Format every line of the listing below as a JSON list of strings, one string per line, and leave out the blank lines.

RAW DATA.
------------------------------

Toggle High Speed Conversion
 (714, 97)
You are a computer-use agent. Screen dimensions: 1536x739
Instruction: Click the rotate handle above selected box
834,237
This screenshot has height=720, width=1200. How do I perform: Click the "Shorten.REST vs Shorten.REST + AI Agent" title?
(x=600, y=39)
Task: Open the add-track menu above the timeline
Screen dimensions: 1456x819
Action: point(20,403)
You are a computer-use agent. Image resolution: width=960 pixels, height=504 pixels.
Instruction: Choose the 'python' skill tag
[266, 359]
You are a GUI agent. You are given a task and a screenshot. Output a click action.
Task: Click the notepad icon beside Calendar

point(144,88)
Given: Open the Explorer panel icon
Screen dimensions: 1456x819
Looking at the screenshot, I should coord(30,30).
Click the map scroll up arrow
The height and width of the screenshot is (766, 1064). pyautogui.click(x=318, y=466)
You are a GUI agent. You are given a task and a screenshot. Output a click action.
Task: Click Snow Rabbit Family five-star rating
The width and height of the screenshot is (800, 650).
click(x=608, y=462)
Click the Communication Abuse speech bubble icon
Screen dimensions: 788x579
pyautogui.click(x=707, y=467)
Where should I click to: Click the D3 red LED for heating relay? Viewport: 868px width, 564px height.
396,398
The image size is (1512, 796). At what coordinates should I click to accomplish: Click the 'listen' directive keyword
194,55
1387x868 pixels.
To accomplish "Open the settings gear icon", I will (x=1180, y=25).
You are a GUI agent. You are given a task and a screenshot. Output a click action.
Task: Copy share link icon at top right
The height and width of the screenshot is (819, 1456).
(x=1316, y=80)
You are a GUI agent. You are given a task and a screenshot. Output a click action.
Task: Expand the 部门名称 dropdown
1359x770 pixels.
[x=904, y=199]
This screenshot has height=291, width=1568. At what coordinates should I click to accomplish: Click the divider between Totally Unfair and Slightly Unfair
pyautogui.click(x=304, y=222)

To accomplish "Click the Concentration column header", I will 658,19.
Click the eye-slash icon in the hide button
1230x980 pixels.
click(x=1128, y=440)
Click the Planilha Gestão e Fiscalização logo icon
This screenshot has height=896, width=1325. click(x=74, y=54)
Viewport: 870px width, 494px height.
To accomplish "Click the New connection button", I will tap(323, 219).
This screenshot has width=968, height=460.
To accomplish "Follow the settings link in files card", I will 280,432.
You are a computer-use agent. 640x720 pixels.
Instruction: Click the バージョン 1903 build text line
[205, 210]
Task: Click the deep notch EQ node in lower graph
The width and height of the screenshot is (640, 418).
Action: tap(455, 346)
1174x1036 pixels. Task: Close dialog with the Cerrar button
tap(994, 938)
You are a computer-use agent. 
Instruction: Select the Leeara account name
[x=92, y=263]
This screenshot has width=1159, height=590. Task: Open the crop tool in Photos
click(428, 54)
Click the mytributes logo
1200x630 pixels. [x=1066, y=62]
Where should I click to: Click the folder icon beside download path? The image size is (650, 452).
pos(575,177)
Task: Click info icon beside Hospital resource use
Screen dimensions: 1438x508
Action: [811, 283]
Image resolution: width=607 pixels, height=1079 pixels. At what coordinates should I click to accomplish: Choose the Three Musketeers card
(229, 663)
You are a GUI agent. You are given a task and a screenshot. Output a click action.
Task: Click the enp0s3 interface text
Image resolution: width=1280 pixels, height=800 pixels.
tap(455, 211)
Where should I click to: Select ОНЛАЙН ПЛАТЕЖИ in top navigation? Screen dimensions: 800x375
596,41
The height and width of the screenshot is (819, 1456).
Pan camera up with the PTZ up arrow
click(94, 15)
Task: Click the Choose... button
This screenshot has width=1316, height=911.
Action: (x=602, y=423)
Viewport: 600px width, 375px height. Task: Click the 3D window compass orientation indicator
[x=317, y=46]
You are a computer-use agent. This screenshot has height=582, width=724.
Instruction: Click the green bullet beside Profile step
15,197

------------------------------

EXERCISE RESPONSE.
[
  "Toggle High Speed Conversion",
  " (714, 97)",
  "You are a computer-use agent. Screen dimensions: 1536x739",
  "Instruction: Click the rotate handle above selected box",
  "834,237",
  "This screenshot has height=720, width=1200. How do I perform: Click the \"Shorten.REST vs Shorten.REST + AI Agent\" title?",
  "(x=600, y=39)",
  "Task: Open the add-track menu above the timeline",
  "Screen dimensions: 1456x819",
  "Action: point(20,403)",
  "You are a computer-use agent. Image resolution: width=960 pixels, height=504 pixels.",
  "Instruction: Choose the 'python' skill tag",
  "[266, 359]",
  "You are a GUI agent. You are given a task and a screenshot. Output a click action.",
  "Task: Click the notepad icon beside Calendar",
  "point(144,88)",
  "Given: Open the Explorer panel icon",
  "Screen dimensions: 1456x819",
  "Looking at the screenshot, I should coord(30,30).",
  "Click the map scroll up arrow",
  "The height and width of the screenshot is (766, 1064). pyautogui.click(x=318, y=466)",
  "You are a GUI agent. You are given a task and a screenshot. Output a click action.",
  "Task: Click Snow Rabbit Family five-star rating",
  "The width and height of the screenshot is (800, 650).",
  "click(x=608, y=462)",
  "Click the Communication Abuse speech bubble icon",
  "Screen dimensions: 788x579",
  "pyautogui.click(x=707, y=467)",
  "Where should I click to: Click the D3 red LED for heating relay? Viewport: 868px width, 564px height.",
  "396,398",
  "The image size is (1512, 796). At what coordinates should I click to accomplish: Click the 'listen' directive keyword",
  "194,55",
  "1387x868 pixels.",
  "To accomplish \"Open the settings gear icon\", I will (x=1180, y=25).",
  "You are a GUI agent. You are given a task and a screenshot. Output a click action.",
  "Task: Copy share link icon at top right",
  "The height and width of the screenshot is (819, 1456).",
  "(x=1316, y=80)",
  "You are a GUI agent. You are given a task and a screenshot. Output a click action.",
  "Task: Expand the 部门名称 dropdown",
  "1359x770 pixels.",
  "[x=904, y=199]",
  "This screenshot has height=291, width=1568. At what coordinates should I click to accomplish: Click the divider between Totally Unfair and Slightly Unfair",
  "pyautogui.click(x=304, y=222)",
  "To accomplish \"Click the Concentration column header\", I will 658,19.",
  "Click the eye-slash icon in the hide button",
  "1230x980 pixels.",
  "click(x=1128, y=440)",
  "Click the Planilha Gestão e Fiscalização logo icon",
  "This screenshot has height=896, width=1325. click(x=74, y=54)",
  "Viewport: 870px width, 494px height.",
  "To accomplish \"Click the New connection button\", I will tap(323, 219).",
  "This screenshot has width=968, height=460.",
  "To accomplish \"Follow the settings link in files card\", I will 280,432.",
  "You are a computer-use agent. 640x720 pixels.",
  "Instruction: Click the バージョン 1903 build text line",
  "[205, 210]",
  "Task: Click the deep notch EQ node in lower graph",
  "The width and height of the screenshot is (640, 418).",
  "Action: tap(455, 346)",
  "1174x1036 pixels. Task: Close dialog with the Cerrar button",
  "tap(994, 938)",
  "You are a computer-use agent. ",
  "Instruction: Select the Leeara account name",
  "[x=92, y=263]",
  "This screenshot has width=1159, height=590. Task: Open the crop tool in Photos",
  "click(428, 54)",
  "Click the mytributes logo",
  "1200x630 pixels. [x=1066, y=62]",
  "Where should I click to: Click the folder icon beside download path? The image size is (650, 452).",
  "pos(575,177)",
  "Task: Click info icon beside Hospital resource use",
  "Screen dimensions: 1438x508",
  "Action: [811, 283]",
  "Image resolution: width=607 pixels, height=1079 pixels. At what coordinates should I click to accomplish: Choose the Three Musketeers card",
  "(229, 663)",
  "You are a GUI agent. You are given a task and a screenshot. Output a click action.",
  "Task: Click the enp0s3 interface text",
  "Image resolution: width=1280 pixels, height=800 pixels.",
  "tap(455, 211)",
  "Where should I click to: Select ОНЛАЙН ПЛАТЕЖИ in top navigation? Screen dimensions: 800x375",
  "596,41",
  "The height and width of the screenshot is (819, 1456).",
  "Pan camera up with the PTZ up arrow",
  "click(94, 15)",
  "Task: Click the Choose... button",
  "This screenshot has width=1316, height=911.",
  "Action: (x=602, y=423)",
  "Viewport: 600px width, 375px height. Task: Click the 3D window compass orientation indicator",
  "[x=317, y=46]",
  "You are a computer-use agent. This screenshot has height=582, width=724.",
  "Instruction: Click the green bullet beside Profile step",
  "15,197"
]